While it's all but impossible to make it through December without encountering A Christmas Story, though, relatively few know about the man who’s behind the story: the unconventional '60s icon Jean Shepherd. He developed a cult following on late-night airwaves with his improvised stories about childhood in the Midwest, military service during World War II, and life as an infamous radio personality. He also wrote bestselling books, two of which inspired A Christmas Story; he published columns in the Village Voice, Mad Magazine, and Playboy; and he starred in two television series. Comedians like Jerry Seinfeld and Harry Shearer idolized him. His storytelling defined a style of radio that was later adopted by the likes of Garrison Keillor. A wave of nostalgic sitcoms, epitomized by The Wonder Years, owe a significant debt to Shepherd's work. His influence alone should have made him a pop-culture icon.

It didn't. Now, as Shepherd's greatest success celebrates its third decade of relevance, a question remains: Why did the man's legacy fade away just as his story joined the pantheon of Christmas classics?

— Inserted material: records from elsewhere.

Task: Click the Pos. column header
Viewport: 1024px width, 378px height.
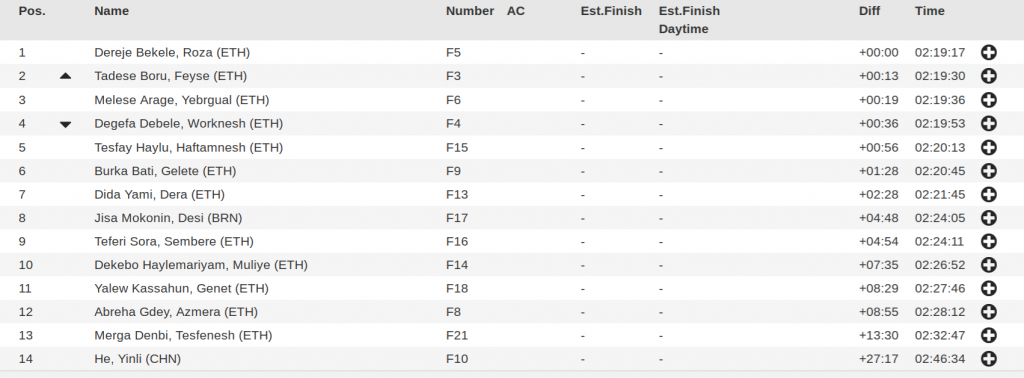Action: [x=32, y=11]
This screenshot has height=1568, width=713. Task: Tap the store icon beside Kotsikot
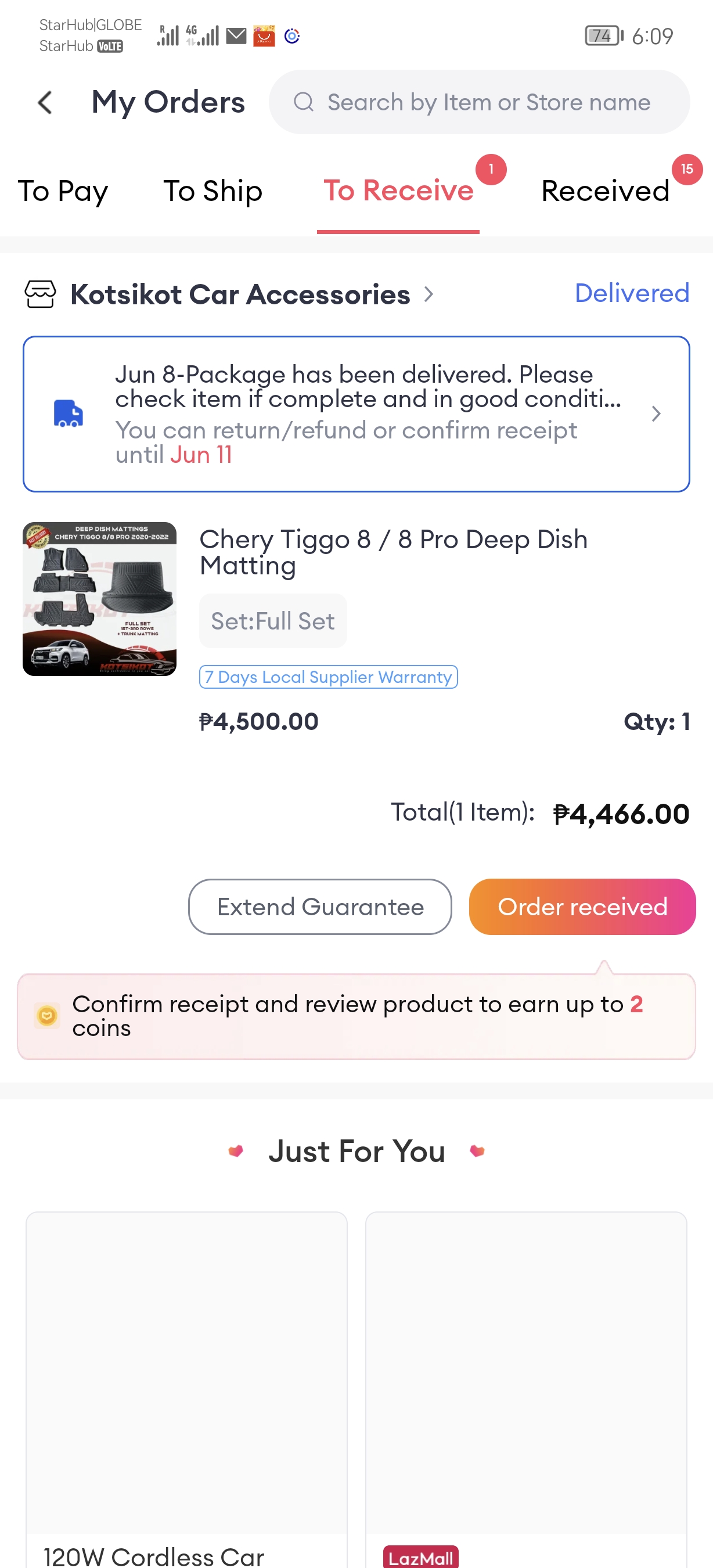click(40, 294)
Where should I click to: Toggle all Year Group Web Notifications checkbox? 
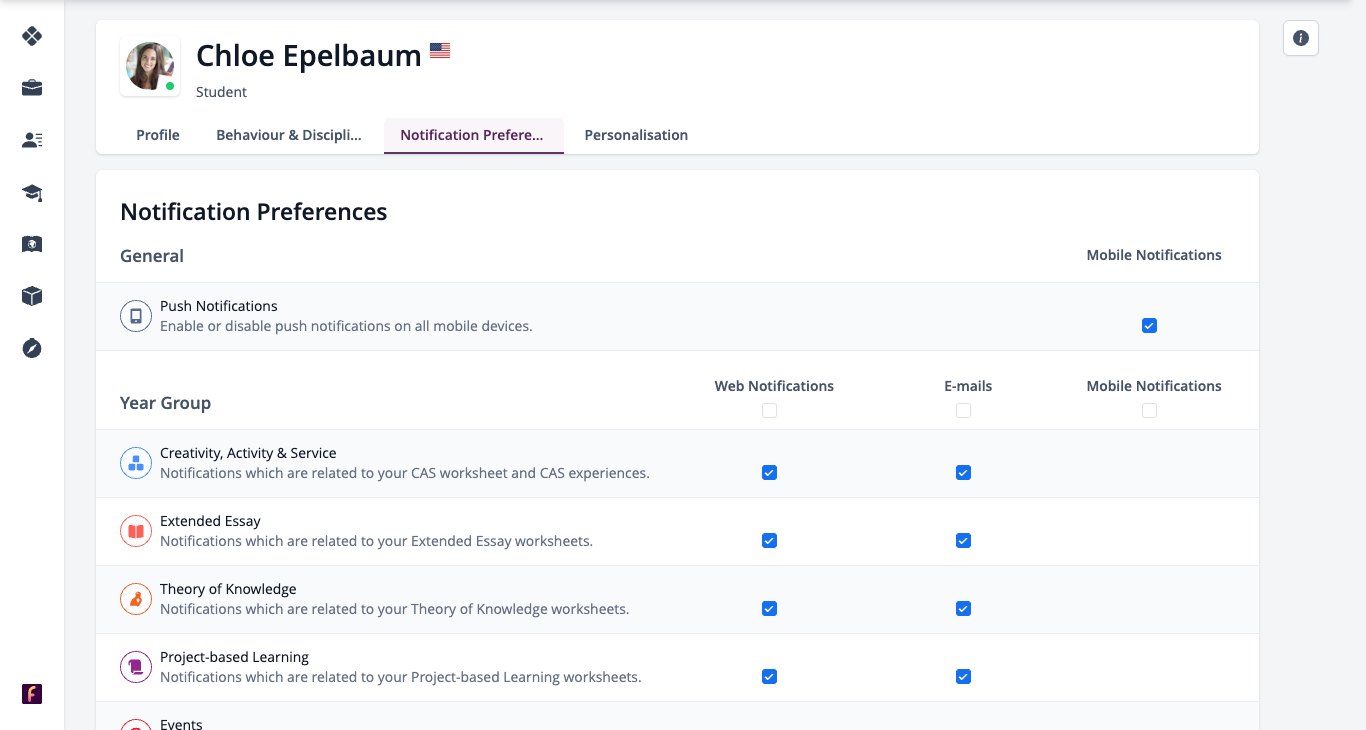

Understandably, there is no simple answer. Shepherd died in 1999, just as Turner Broadcasting had begun to make a tradition of its all-day marathon. That small-screen saturation is a huge reason—if not the reason—why audiences rediscovered A Christmas Story, so the most obvious explanation is a macabre one. Shepherd wasn't around, so he wasn't acknowledged as a significant part of the movie's success. As the AV Club's Todd VanDerWerff points out, the marathon has turned the movie into "a kind of endless Mobius strip ... like living in one of those holiday window displays full-time." It oozes Yuletide out of every frame, and while that mood is largely created by Shepherd's impeccable narration, it wasn't the catalyst that transformed A Christmas Story into a holiday favorite. That's the work of a shrewd cable-programming gimmick.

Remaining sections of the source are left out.